I saw my first prothonotary in 2009 and watched it as I ate lunch in a canoe that rested at the side of a river. It is a big deal to see the first of a species that others have know about and have seen forever. I am always a little behind the times and last to the banquet served up by Mother Nature.  If you go to the link above you will see that my photos were very small that I posted, belying my excitement at that time.

Throwing milk into the fridge, I grabbed my camera, hubby grabbed the binoculars and we began a bird-watching feast.  These birds nest along rivers in the holes of trees and I have never seen them in my yard...EVER!  (Yes, photos are noisy, grainy and not up to National Geographic standards...but I was soooo thrilled to see him!)

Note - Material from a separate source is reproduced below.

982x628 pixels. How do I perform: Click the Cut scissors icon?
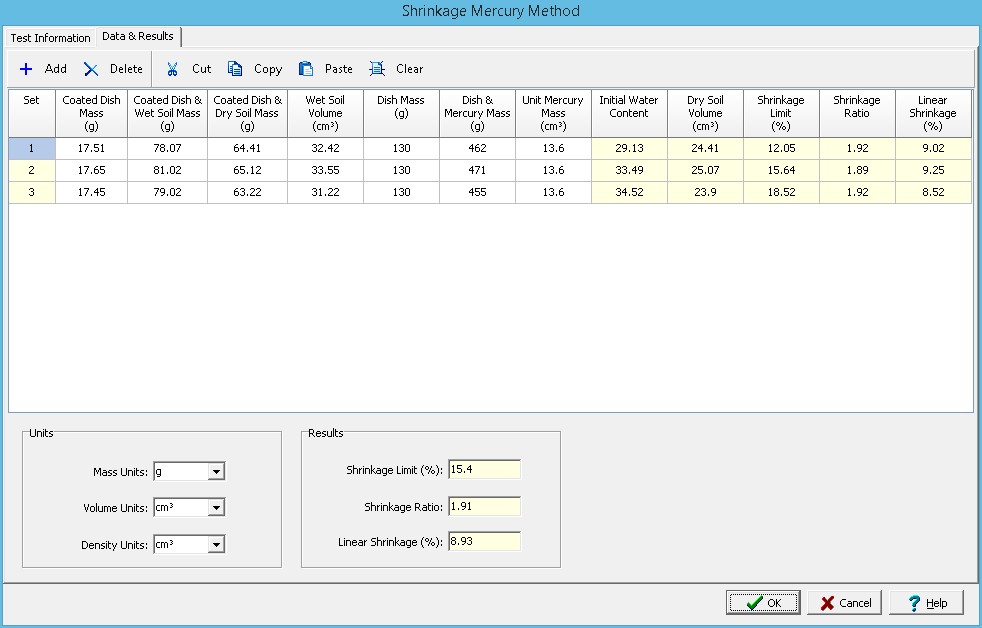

If it was not for his loud and piercing song of love, we would not have been able to zone in on him in the lime green jungle of spring.


He hopped from tree to tree in search of his mate.


"Hey, Babe, where are you?"


"Tra, la, la, la la!!


Pausing on occasion to groom his lovely yellow-peach chest so that if she stopped by he would be looking HOT!


Pausing every once in a while to give me the eye as I snapped my camera.


Flying the eve of my house and facing the river giving it all he had.


Finally a bit exhausted and pensive as he rested on the stem of my clematis lost in thought about where to fly next.  Still looking HOT!

Thursday, May 01, 2014

Virginal Blushing

Spring is always a virginal transition. She comes in delicate, blushing, eager but ambivalent, all at the same time. We try to rush her and prepare our space so that she can feel more than welcome before we jump for joy and clap loudly in her face.  But then we are embarrassed by our boorish behavior as her father, the rain, thunders and flashes his sword, and blows hot and cold, reminding us of her tender beauty and her magical ability to change the season and her delicate ephemeral presence.  He angrily reminds us to treat her with the majesty she deserves.


Above are the shy and delicate blooms poking out everywhere of that redbud tree that several years ago volunteered to grow right next to the compost pile and now stands above my head.




Fruit trees wearing their lovely jewelry that only lasts long enough for pollinators to get their first meals of the season and then shed each petal like confetti at the end of the party.



And medicinal plants such as lung-wort (Pulmonaria) bring forth their tiny bluebells and pinkbells and ring them out in celebration under the shade of the dogwood tree.


And not to be forgotten in her soft mauve cape, the lenten rose bows low to the Princess of Spring and welcomes her with the dignity she deserves.

(Sun is breaking out today after three days of rain, thunder, one tornado threat and 7 inches of rain...May first has some promise after all.)